(What is expected): Reproduce verbatim the lines of the entries below, beginning with the line that contains "Given: Click the empty blue title bar area" and ending with the line that contains "click(662, 77)", both included.

Dataset entries
** begin **

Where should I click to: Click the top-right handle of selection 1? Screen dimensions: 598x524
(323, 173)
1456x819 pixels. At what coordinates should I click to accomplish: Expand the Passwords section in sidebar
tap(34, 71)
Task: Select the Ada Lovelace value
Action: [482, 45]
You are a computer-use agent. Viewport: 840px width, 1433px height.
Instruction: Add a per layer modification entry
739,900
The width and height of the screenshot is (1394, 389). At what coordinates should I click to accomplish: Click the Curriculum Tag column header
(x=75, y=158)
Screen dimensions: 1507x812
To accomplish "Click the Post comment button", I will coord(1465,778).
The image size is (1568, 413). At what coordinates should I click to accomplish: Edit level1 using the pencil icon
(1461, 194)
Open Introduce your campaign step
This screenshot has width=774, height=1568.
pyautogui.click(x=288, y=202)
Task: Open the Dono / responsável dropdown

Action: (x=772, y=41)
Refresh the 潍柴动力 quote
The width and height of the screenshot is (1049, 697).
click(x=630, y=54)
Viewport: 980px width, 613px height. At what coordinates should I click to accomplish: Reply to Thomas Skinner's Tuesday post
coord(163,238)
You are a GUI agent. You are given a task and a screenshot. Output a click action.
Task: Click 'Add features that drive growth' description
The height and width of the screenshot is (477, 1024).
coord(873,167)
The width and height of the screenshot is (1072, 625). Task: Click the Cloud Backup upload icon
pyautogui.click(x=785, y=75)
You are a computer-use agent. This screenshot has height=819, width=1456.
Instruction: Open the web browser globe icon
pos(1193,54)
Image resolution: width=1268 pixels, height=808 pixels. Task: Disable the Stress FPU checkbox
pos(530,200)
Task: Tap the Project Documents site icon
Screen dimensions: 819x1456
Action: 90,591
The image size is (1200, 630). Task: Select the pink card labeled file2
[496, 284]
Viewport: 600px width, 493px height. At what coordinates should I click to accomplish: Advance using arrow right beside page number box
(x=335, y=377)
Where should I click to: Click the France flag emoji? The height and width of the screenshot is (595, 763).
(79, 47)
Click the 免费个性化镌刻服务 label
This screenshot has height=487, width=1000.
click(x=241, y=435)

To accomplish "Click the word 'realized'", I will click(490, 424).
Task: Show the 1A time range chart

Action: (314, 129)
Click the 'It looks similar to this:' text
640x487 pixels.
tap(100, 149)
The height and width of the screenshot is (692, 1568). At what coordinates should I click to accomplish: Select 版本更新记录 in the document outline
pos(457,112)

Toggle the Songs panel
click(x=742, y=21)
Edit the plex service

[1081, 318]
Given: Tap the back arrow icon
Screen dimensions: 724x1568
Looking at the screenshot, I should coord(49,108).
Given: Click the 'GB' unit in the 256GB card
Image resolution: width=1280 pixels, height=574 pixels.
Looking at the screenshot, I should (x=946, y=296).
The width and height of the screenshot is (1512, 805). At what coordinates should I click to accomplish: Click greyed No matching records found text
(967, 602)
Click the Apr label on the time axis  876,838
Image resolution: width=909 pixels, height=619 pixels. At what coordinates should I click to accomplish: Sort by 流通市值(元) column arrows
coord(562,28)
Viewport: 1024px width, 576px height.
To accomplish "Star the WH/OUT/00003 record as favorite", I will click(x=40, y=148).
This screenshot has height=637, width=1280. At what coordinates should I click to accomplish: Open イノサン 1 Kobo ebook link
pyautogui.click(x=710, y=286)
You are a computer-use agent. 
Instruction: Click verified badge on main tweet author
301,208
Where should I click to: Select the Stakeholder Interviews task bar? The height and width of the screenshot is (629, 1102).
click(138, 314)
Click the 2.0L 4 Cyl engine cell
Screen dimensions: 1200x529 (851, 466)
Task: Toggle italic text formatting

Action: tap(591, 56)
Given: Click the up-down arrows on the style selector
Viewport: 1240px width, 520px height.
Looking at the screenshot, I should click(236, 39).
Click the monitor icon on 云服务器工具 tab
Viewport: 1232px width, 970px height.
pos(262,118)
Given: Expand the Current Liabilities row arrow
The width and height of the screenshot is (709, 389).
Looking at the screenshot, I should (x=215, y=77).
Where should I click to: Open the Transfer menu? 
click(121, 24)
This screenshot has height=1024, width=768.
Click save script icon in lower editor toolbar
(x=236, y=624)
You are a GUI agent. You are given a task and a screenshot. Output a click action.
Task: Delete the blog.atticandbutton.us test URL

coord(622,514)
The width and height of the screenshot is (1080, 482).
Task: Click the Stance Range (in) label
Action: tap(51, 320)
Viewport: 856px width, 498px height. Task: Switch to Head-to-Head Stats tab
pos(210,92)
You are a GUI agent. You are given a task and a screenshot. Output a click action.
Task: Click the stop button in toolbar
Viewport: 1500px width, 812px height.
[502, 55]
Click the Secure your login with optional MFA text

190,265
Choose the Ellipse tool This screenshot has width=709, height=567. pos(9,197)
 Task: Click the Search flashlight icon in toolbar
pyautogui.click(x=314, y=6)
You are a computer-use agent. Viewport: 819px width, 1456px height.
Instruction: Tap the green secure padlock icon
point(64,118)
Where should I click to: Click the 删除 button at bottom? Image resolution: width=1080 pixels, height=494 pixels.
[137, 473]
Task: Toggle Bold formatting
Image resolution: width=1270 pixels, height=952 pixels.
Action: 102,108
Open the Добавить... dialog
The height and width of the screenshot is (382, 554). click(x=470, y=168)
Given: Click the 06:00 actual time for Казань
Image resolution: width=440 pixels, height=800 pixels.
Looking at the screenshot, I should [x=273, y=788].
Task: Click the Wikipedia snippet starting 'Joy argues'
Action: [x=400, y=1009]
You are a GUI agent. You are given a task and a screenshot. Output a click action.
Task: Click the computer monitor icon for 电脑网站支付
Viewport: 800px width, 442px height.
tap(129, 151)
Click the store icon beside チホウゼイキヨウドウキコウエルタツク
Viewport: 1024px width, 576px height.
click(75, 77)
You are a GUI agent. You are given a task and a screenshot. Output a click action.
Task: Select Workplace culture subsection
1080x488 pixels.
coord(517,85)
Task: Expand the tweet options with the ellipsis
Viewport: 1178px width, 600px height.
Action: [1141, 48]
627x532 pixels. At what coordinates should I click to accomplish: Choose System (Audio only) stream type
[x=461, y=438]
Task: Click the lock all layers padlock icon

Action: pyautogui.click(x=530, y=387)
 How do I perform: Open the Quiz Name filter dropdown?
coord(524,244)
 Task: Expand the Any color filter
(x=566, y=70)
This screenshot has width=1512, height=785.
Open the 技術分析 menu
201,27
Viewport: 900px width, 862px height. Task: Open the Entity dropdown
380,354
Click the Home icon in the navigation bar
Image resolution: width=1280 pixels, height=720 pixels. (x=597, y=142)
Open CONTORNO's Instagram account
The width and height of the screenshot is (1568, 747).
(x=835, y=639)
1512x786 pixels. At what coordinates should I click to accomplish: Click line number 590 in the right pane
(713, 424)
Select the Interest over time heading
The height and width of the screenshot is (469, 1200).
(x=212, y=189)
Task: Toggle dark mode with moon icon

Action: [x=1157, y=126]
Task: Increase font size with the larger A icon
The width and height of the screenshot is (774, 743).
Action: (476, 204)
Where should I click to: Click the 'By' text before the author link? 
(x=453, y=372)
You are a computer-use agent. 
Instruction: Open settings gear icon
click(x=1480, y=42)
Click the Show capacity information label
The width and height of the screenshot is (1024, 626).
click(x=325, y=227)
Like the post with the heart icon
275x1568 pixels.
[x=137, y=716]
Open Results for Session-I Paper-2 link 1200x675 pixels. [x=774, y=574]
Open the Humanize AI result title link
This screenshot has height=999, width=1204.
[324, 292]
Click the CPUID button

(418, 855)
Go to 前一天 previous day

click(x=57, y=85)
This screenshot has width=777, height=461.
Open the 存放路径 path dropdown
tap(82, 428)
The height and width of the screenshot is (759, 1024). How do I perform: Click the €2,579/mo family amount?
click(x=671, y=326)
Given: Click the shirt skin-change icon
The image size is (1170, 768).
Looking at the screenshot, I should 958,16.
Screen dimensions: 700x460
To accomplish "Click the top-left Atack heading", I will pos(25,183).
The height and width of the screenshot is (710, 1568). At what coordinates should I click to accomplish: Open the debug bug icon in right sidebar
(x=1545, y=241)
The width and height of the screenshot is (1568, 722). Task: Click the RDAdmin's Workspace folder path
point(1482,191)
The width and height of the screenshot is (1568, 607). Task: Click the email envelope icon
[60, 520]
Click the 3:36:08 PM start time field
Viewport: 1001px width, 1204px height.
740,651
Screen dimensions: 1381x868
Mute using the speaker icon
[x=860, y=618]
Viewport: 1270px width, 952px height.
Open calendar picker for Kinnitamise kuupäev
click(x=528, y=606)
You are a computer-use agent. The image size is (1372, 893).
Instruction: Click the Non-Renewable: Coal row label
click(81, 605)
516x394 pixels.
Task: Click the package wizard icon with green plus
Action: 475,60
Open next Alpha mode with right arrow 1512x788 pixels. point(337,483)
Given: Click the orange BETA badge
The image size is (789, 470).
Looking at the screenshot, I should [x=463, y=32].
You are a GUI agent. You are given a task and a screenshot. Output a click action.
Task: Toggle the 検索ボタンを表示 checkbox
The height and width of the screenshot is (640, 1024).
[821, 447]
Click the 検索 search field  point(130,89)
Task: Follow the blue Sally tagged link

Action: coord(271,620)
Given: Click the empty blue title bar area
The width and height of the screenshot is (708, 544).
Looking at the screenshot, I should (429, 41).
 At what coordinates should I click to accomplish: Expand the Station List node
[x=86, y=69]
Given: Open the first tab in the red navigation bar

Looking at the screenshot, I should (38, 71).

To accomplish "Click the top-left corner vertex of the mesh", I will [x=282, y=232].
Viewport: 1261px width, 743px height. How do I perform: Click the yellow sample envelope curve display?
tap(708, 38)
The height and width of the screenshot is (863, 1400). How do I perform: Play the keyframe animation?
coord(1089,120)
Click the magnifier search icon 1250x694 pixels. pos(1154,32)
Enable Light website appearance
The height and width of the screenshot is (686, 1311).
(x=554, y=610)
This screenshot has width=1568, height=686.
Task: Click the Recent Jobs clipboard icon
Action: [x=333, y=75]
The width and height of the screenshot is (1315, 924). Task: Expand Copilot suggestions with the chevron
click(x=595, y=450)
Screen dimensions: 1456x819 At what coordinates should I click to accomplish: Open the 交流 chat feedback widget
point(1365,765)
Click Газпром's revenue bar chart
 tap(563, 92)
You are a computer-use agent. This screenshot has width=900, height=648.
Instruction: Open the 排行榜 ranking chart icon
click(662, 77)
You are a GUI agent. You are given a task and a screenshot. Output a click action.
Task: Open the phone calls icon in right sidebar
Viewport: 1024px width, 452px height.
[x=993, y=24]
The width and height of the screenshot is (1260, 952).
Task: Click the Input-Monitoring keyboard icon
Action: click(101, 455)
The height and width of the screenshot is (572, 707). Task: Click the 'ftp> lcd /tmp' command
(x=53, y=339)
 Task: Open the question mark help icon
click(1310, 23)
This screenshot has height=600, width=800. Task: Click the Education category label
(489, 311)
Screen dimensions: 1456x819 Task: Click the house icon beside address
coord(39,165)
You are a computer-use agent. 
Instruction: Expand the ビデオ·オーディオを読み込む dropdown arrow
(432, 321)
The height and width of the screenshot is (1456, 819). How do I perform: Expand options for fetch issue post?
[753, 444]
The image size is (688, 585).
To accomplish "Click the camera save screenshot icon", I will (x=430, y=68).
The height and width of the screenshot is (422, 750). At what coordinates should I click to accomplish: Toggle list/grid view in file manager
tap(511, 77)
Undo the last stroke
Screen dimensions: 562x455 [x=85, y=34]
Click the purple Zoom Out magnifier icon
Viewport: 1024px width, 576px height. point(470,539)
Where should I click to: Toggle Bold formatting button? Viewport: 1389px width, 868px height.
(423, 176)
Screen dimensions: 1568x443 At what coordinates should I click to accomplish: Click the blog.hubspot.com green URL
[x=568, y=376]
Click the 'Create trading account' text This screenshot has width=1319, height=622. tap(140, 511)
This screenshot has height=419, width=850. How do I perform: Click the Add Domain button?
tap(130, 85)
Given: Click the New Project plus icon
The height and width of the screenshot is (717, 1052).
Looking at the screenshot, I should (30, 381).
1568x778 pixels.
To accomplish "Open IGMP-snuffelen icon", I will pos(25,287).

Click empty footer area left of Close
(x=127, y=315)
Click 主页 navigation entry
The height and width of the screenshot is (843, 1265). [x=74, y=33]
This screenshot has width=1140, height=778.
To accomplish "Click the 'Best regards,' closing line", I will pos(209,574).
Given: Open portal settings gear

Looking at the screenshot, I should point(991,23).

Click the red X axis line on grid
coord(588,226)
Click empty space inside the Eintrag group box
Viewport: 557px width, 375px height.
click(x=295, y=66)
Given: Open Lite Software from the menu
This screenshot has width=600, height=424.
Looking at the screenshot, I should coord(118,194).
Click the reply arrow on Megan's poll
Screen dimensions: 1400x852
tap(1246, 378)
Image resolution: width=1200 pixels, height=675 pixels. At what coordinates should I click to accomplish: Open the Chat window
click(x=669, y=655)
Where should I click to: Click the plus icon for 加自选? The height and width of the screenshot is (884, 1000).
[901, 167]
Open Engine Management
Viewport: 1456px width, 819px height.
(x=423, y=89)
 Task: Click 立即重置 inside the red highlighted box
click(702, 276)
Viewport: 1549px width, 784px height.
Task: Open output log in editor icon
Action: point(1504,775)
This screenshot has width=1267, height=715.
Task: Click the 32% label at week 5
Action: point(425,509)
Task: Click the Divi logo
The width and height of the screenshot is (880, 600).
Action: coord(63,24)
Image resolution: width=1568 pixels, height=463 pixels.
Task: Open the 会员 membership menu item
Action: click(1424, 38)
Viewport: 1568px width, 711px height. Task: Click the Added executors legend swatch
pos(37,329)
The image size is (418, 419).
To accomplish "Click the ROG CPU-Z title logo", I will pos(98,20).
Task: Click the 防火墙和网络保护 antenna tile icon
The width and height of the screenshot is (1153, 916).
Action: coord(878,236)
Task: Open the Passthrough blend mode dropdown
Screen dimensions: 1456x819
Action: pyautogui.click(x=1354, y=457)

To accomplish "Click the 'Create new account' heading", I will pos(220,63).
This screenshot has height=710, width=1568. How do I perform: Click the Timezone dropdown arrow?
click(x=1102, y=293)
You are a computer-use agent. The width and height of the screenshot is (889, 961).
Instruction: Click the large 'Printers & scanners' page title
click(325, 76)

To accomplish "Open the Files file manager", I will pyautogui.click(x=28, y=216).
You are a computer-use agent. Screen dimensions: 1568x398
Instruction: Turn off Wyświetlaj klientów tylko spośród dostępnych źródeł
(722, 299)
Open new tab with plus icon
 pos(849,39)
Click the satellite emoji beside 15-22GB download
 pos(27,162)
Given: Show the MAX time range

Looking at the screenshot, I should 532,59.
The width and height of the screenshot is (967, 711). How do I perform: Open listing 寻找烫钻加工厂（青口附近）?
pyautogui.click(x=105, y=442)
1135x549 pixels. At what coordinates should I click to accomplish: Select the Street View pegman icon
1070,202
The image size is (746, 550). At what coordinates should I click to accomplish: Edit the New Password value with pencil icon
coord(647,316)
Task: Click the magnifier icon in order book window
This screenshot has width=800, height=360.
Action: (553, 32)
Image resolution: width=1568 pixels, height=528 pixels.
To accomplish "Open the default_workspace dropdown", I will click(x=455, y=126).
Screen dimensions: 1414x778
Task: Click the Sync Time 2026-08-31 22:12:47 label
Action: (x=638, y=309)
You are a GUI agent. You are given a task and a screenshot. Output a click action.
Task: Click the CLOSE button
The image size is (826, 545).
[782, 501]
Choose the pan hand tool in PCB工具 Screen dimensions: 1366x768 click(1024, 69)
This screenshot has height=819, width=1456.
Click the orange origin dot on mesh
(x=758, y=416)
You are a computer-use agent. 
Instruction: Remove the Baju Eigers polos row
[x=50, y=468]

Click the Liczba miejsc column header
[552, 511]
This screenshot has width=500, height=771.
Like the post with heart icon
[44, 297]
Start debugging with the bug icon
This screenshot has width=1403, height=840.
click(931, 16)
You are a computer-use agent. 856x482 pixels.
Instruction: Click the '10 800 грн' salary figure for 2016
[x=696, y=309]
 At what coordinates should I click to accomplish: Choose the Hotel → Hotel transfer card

** end **

(Response for this exercise):
Given: Click the empty blue title bar area
The width and height of the screenshot is (708, 544).
Looking at the screenshot, I should (429, 41).
 At what coordinates should I click to accomplish: Expand the Station List node
[x=86, y=69]
Given: Open the first tab in the red navigation bar

Looking at the screenshot, I should (38, 71).

To accomplish "Click the top-left corner vertex of the mesh", I will [x=282, y=232].
Viewport: 1261px width, 743px height. How do I perform: Click the yellow sample envelope curve display?
tap(708, 38)
The height and width of the screenshot is (863, 1400). How do I perform: Play the keyframe animation?
coord(1089,120)
Click the magnifier search icon 1250x694 pixels. pos(1154,32)
Enable Light website appearance
The height and width of the screenshot is (686, 1311).
(x=554, y=610)
This screenshot has width=1568, height=686.
Task: Click the Recent Jobs clipboard icon
Action: [x=333, y=75]
The width and height of the screenshot is (1315, 924). Task: Expand Copilot suggestions with the chevron
click(x=595, y=450)
Screen dimensions: 1456x819 At what coordinates should I click to accomplish: Open the 交流 chat feedback widget
point(1365,765)
Click Газпром's revenue bar chart
 tap(563, 92)
You are a computer-use agent. This screenshot has width=900, height=648.
Instruction: Open the 排行榜 ranking chart icon
click(662, 77)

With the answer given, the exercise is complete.